In a move that signals a fundamental shift in how artificial intelligence is deployed at scale, Akamai Technologies has announced the launch of the Akamai Inference Cloud. This new offering represents the first global-scale implementation of the NVIDIA AI Grid reference design, designed to transition the industry from isolated, centralized “AI factories” toward a unified, distributed architecture for AI inference.
As the focus of businesses shifts from training large-scale models to deploying real-time AI agents and physical AI systems, the limitations of centralized infrastructure have created a bottleneck in the process. However, Akamai is addressing the scaling limitations of latency, costs, and throughput by using the same networking principles that enabled the content delivery revolution.
The Evolution of ‘Tokenomics’
At the center of this launch is an intelligent orchestration engine that serves as a real-time broker for AI requests. This workload-aware control plane is designed to optimize “tokenomics” a metric-driven approach to improving the cost per token, time-to-first-token, and overall system throughput.
By automatically matching workloads to the most efficient compute tier, Akamai allows enterprises to scale inference outward. This architecture enables the use of fine-tuned or sparsified models across Akamai’s massive global footprint, providing a significant performance advantage for high-volume, latency-sensitive applications.
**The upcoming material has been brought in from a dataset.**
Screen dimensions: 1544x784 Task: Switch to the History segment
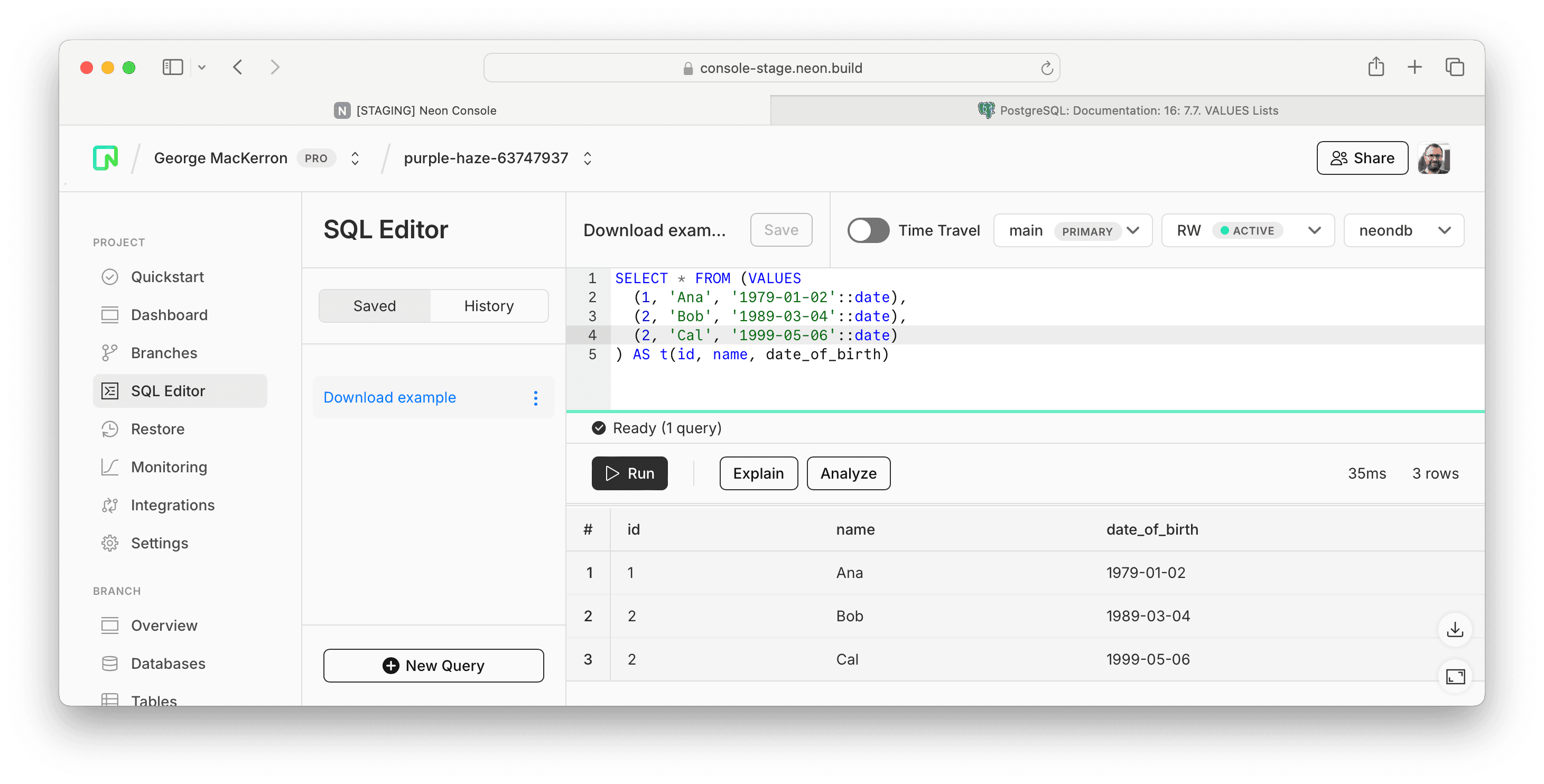point(488,306)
Adam Karon, Chief Operating Officer and General Manager, Cloud Technology Group, Akamai, noted the strategic necessity of this shift: “AI factories have been purpose-built for training and frontier model workloads and centralized infrastructure will continue to deliver the best tokenomics for those use cases. Our AI Grid intelligent orchestration gives AI factories a way to scale inference outward leveraging the same distributed architecture that revolutionized content delivery to route AI workloads across 4,400 locations, at the right cost, at the right time.”
Also Read: Accertify Launches Attack State Intelligence to Combat Coordinated Login Attacks
A Continuum of Compute: From Core to Far-Edge
The Akamai Inference Cloud is built on a full-stack NVIDIA architecture, featuring thousands of NVIDIA RTX PRO 6000 Blackwell Server Edition GPUs and NVIDIA BlueField DPUs for hardware-accelerated networking and security. The platform offers a seamless continuum of compute:
The Far-Edge: Utilizing more than 4,400 locations, this tier processes requests at the point of user contact. It integrates serverless edge compute and semantic caching to bypass the round-trip lag of traditional clouds.
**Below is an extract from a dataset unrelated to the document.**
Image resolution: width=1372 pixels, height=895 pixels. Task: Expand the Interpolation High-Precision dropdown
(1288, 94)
Production-Grade Core: For heavy-lifting tasks such as large language models (LLMs) and multi-modal inference, Akamai provides multi-thousand GPU clusters that deliver the high-density compute required for sustained workloads.
Chris Penrose, Global Vice President of Business Development for Telco at NVIDIA, highlighted the impact of this infrastructure:
“By operationalizing the NVIDIA AI Grid, Akamai is building the connective tissue for generative, agentic, and physical AI, moving intelligence directly to the data to unlock the next wave of real-time applications.”
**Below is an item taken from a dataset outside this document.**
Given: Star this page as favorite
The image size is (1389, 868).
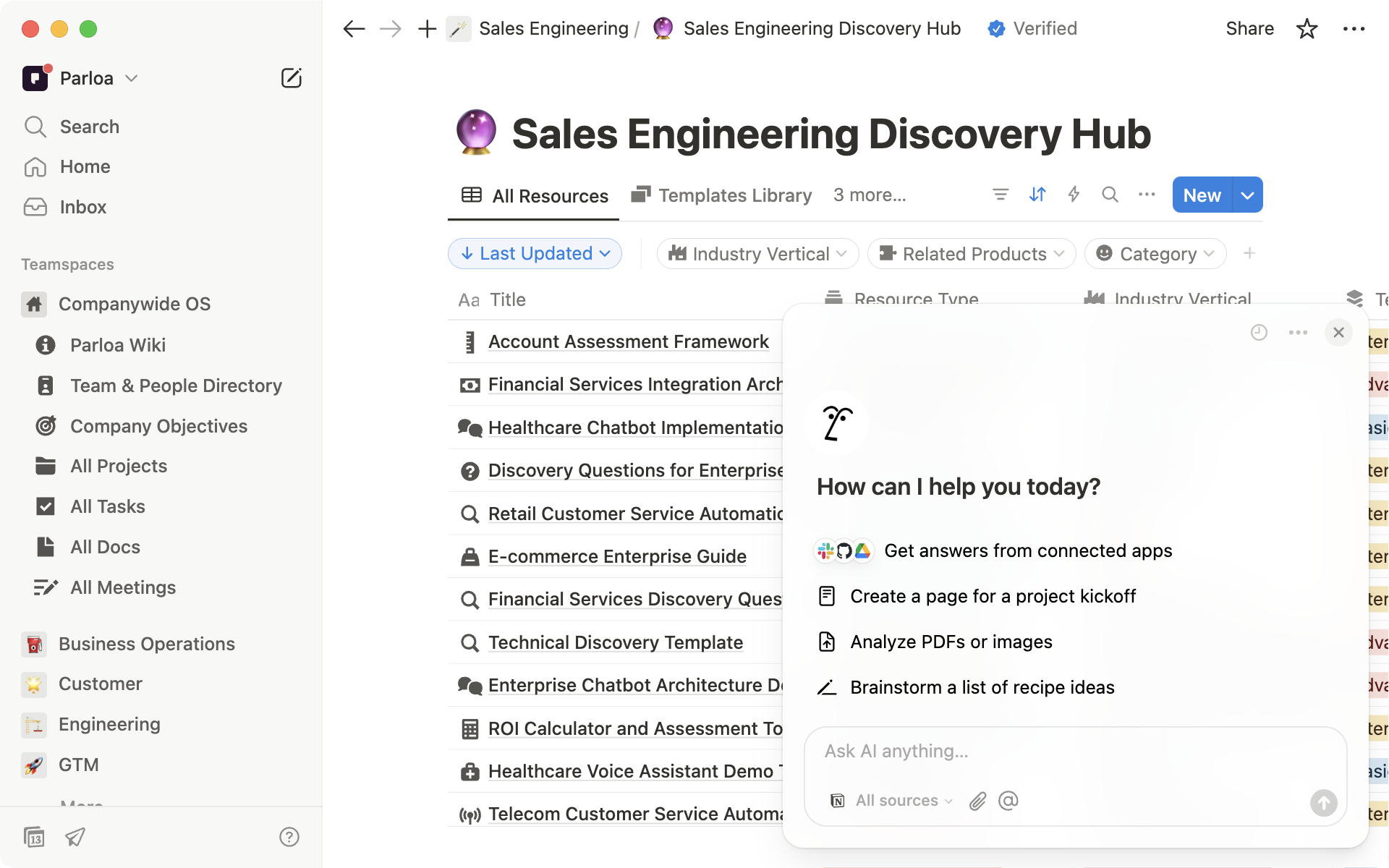Looking at the screenshot, I should click(1307, 29).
Real-World Impact Across Industries
The distributed nature of the AI Grid is already being utilized across several compute-intensive sectors:
Gaming: Studios are achieving sub-50-millisecond inference to power AI-driven NPC interactions that maintain player immersion.
Financial Services: Institutions are deploying real-time fraud detection and hyper-personalized marketing recommendations during the critical moments of a user session.
Media and Video: Broadcasters are leveraging the network for AI-powered live transcoding and real-time dubbing for global audiences.
Retail: Brands are implementing AI at the point of sale to enhance in-store productivity and customer experiences.
Highlighting the long-term vision for the industry, Akamai CEO Dr. Tom Leighton stated: “We believe the AI market is entering a critical transition point, the first inning of a long game to come, where inference or the execution of queries against a trained model is the new frontier. This requires purpose-built infrastructure to enable distributed low-latency, globally scalable AI at the edge with response times measured in a few tens of milliseconds.”